Phase 2. The next day, we heat the contents of the caldron, whilst mixing them and adding bay laurel oil (which has first been filtered).

Phase 3. The resulting soap paste is then rinsed with salted water several times to remove any trace of caustic substances. The sodium chloride found in Aleppo Soap originates from this stage. The water is then removed from the caldron and recycled. These stages are part of the saponification process. The oil is transformed into soap molecules by a natural chemical reaction between the oils and the sodium hydroxide.

Phase 4. Then, the soap paste is spread out in a basin and smoothed at the surface. Once solidified, it is hand cut into blocks of soap. Each soap is then hand stamped with our Najel seal.

Phase 5. The soaps are then lifted progressively onto pallets and divided by percentage of bay laurel oil before being placed in ventilated cellars, away from the sun. This marks the start of the minimum 9 month drying period. During this time, the soaps oxidize at the surface and take on a yellow/brown color whilst retaining an olive green color on the inside.
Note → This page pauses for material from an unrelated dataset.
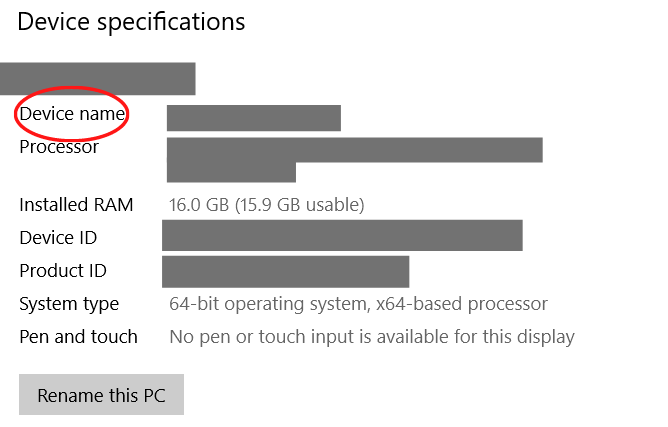Click the Processor label
The width and height of the screenshot is (668, 427).
click(59, 147)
Phase 6. Once the drying period is over, the soaps are cleaned, film-wrapped, boxed and put on pallets. They are ready to be dispatched.

Aleppo Soap is an authentic natural product renowned throughout the world. It contains no added colorings, palm oils or preservatives.

Good to know: 

During the curring peariod, Aleppo Soap is losing 30% of its weight due to the evaporation of water. When cutting, each bar soap weights 300 g (10.6 oz) to decrease until its distributionat 200 g (7.05 oz).